[Start Text extract]
Let me qualify such an evaluation.  I’m not talking about Maxwell’s verbal commitments to democratic norms, which I think have been outstanding.  I’m simply talking about his actions.

I’m also not criticizing Maxwell’s political skills, which I also think have been outstanding; indeed, arguably the best in the County.  Instead, I’m criticizing the use to which he put those skills.

Finally, I want to acknowledge the controversial assumption that democratic norms are appropriate in a public school system.  Many people believe that the public, including parents, are too incompetent and selfish to judge what’s best for children.  Instead, the schools should be run by experts who have the children’s best interests at heart.  As a general matter, rule by disinterested experts (usually advocated by autocrats and their supporters) has had many distinguished supporters over the last few thousand years, including Plato and Aristotle.  But I believe that AACPS has carried this governing philosophy too far.

With these caveats out of the way, we can turn to Maxwell’s not-so-pretty political legacy. Here are a few of the highlights.  Maxwell:

1)   Rewrote the AACPS Policy Manual to Take Power from Citizens

Nancy Mann, the interim superintendent before Maxwell took over, launched a massive rewrite of the AACPS policy manual that incoming superintendent Maxwell finished and implemented.  The policy manual is the compilation of the rules the Board of Education approves for the governance of AACPS.  It is akin to the statutes a legislature passes or the ordinances a municipal council passes.  The policies are then implemented as regulations by the Superintendent and other AACPS staff.

The rewrite radically shifted power from the Board of Education to the Administration by turning a large fraction of the policies into vague motherhood and apple pie mandates.  This was consistent with the Board’s commitment not to micromanage the Superintendent and his staff: the Board would hire and evaluate the superintendent, and then let him use his expertise to do what was best for the children.  But it’s one thing for a school board to make a verbal commitment not to micromanage.  It’s another thing when they actually institutionalize such a commitment.  One of the most interesting features of this radical shift of power from a more democratic institution (the Board of Education) to a less democratic one (school administrators) is that it was never covered in the press.
[End Text extract]
» Goal 1
In the commentary on Maxwell's political legacy, who started the rewrite of the AACPS policy manual?
» Goal 2
Write the next few sentences of the commentary on Maxwell's political legacy, picking up after its last sentence.
[Start Source excerpt]
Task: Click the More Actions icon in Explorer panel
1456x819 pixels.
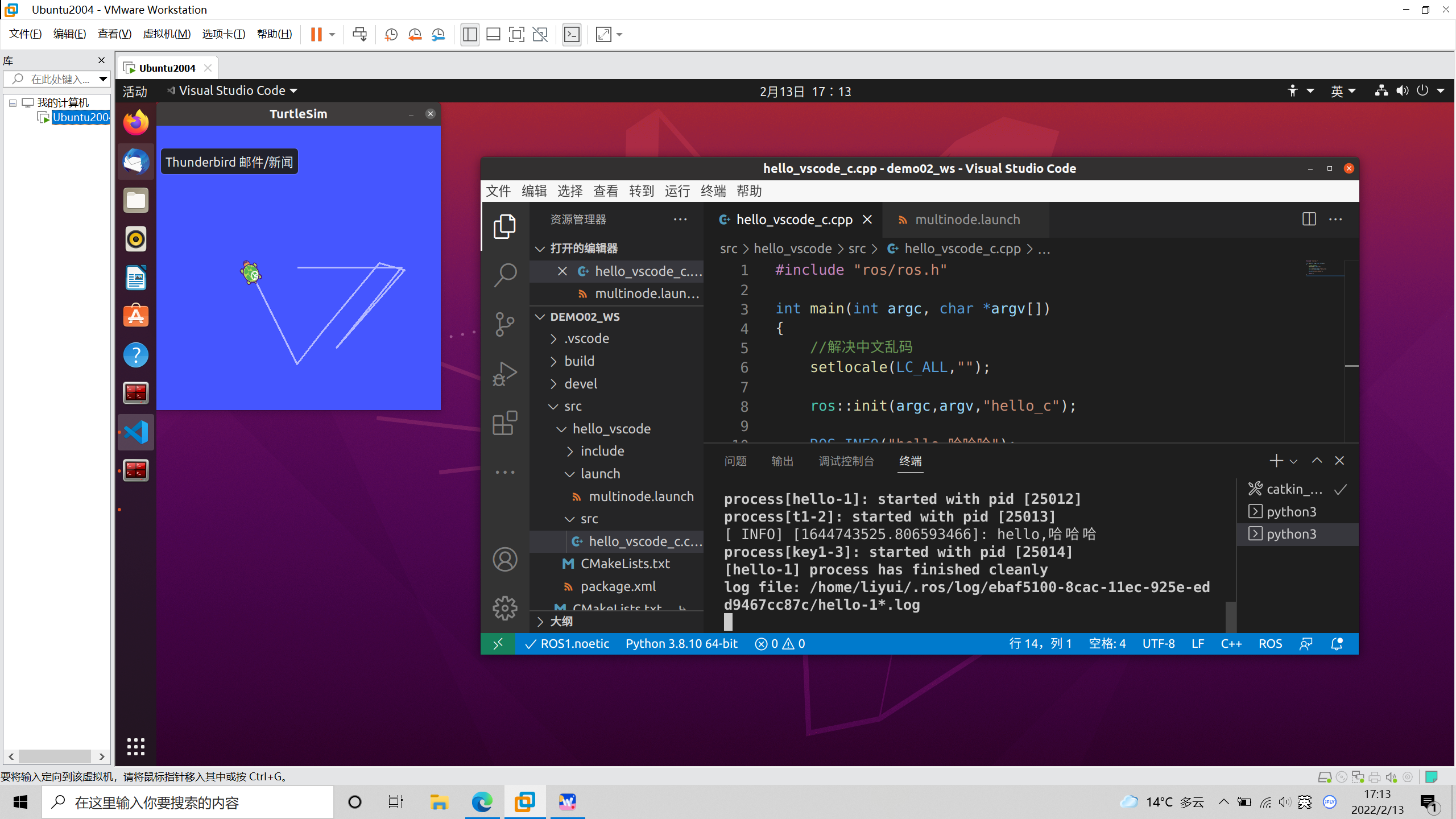Action: tap(680, 219)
[End Source excerpt]
» Exercise result 1
Nancy Mann, the interim superintendent before Maxwell took over.

» Exercise result 2
2)   Created Vague, Secret, and Arbitrarily Enforced Administrative Law

One way to shift power to administrators is to let them draft and approve regulations without meaningful constraints set by Board of Education approved policies.  Another way is to pass poorly drafted regulations, such as regulations containing jargon, in such a way that administrators can make of them whatever they want in relation to the parents and students.  Consider the grading policy passed in June 2012:

The previous policy for assigning an “A” was:

Any student receiving an “A” should show exceptional achievement on concepts, skills, and processes presented In so doing, the student should be consistent in exhibiting leadership and independence in the classroom. The student’s response, written or oral, to questions and testing situations should be consistently accurate, logical and rational. The student’s interest, attitude, retention, initiative, originality and responsibility toward assignments, class work, evaluations, research, and projects are consistently at the highest level of achievement for course standards.

The new policy is: “Excellent mastery of standards is evident.”

How does “excellent” differ from “mastery”?  Doesn’t mastery imply excellence?  And a B is “Advanced mastery of standards is evident.”  How does “advanced” differ from “excellent”?  The two adjectives sound like synonyms to me.  And then there are multiple escape clauses asserting that a principal can “override a numerical average,” which sounds to me like “administrators may ignore all other relevant regulations if they find them inconvenient.”

Imagine if administrators tried to pass such vague performance standards in relation to the teachers that work for them.  There would be a bloody insurrection.  It simply could never happen.  Disorganized parents, of course, are much easier to intimidate.

Another way to shift power to administrators at the expense of the public is to allow administrators to create and enforce secret laws.  By secret laws I mean regulations that cannot be found anywhere in writing but that administrators claim to exist when dealing with parents and students.  When my son was interested in taking a distance learning course, I was amazed at all the secret regulations that I was told about but couldn’t find anywhere in writing even after I asked relevant staff for help locating them.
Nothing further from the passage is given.